The minutes of the meeting do not explain on what points the vaccine maker provided the “justification”.
U-turn on Covaxin
In the first meeting of the panel, experts analysed the company’s “safety and immunogenicity data”, including data on serious adverse effects from the Phase 1 and Phase 2 clinical trial along with data from the ongoing Phase 3 clinical trials in the country.
The committee noted that the vaccine has the “potential to target mutated coronavirus strains” and “the data generated so far demonstrates a strong immune response…,” it said while concluding that “the efficacy is yet to be demonstrated”.
However, just a day later, on 2 January, the panel said “the firm further presented the updated data, justification and requested for consideration of their proposal in the wake of incidence of new mutated coronavirus infection”, according to the minutes.
“The firm presented the safety and efficacy data from a non-human primate challenge study where the vaccine has been found to be safe and effective.”
Considering this data, the SEC changed its mind and gave the approval for using the vaccine as a backup in India’s immunisation program.
“…After detailed deliberation, the committee recommended for grant of permission for restricted use in emergency situations in public interest as an abundant precaution, in clinical trial mode, to have more options for vaccinations, especially in case of infection by mutant strains,” the minutes stated.
Further, the panel advised: “The firm shall continue the on-going Phase III clinical trial and submit data emerging from the trial as and when available.”

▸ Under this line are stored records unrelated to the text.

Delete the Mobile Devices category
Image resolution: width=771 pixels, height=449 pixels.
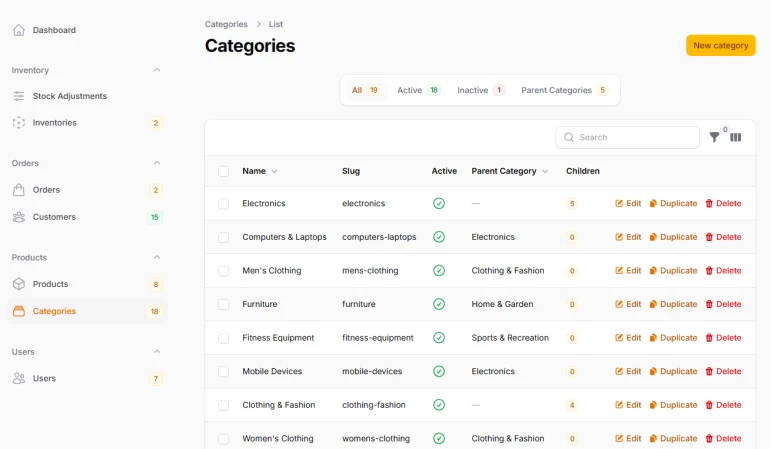723,372
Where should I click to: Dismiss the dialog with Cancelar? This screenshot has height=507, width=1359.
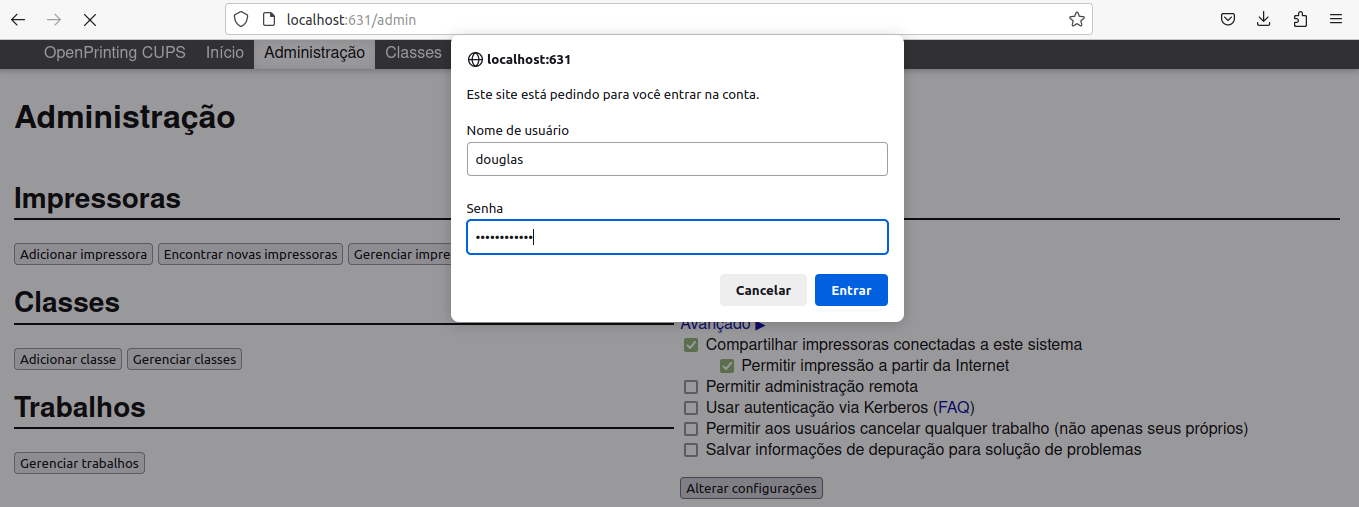tap(763, 290)
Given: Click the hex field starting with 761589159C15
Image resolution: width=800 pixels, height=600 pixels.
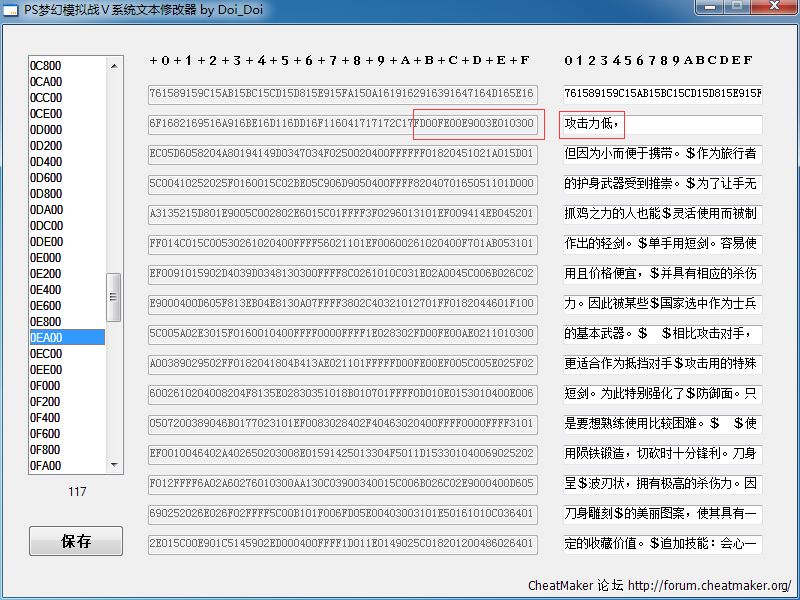Looking at the screenshot, I should click(x=342, y=94).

Malini Aisola, co-convenor, of a public health NGO, All India Drug Action Network (AIDAN), said the panel’s reversal was perplexing.
“We are perplexed at the abrupt change in thinking of the SEC from the first two meetings to the third day on which the approval was recommended while apparently discounting the need for efficacy data as the condition of the approval,” she said.
Conditions for Oxford-AstraZeneca approval
According to the minutes also uploaded Tuesday, Pune-based Serum Institute of India (SII) had submitted a revised factsheet and prescribing information of the Oxford-AstraZeneca vaccine in the Indian context as required by the committee for further consideration. The vaccine has been granted emergency use authorisation in the United Kingdom.
The panel considered the data which was used by the UK’s health regulator, Medicines and Healthcare products Regulatory Agency (MHRA), for their approval. The panel also reviewed the conditions and restrictions imposed by the agency.
The committee noted that the safety and immunogenicity data presented by the firm from the “Indian study is comparable with that of the overseas clinical trial data”.
“Considering the serious nature of the COVID-19 pandemic emergency situation, there is an urgent need for a vaccine in the country. After detailed deliberation, the committee recommended for grant of permission for restricted emergency use of the vaccine.”
Some of the top conditions for the approval included providing a factsheet and separate leaflet along with the vaccine for the guidance of the healthcare provider. Also, SII has been asked to ensure that the factsheet for the vaccine recipient or his attendant should be provided prior to administration of the vaccine.
Further, SII should disseminate the instructions and educational material including factsheet, storage instructions etc., on their website. It has also been asked to submit latest data from time to time and report the side-effects, if any, registered by the company.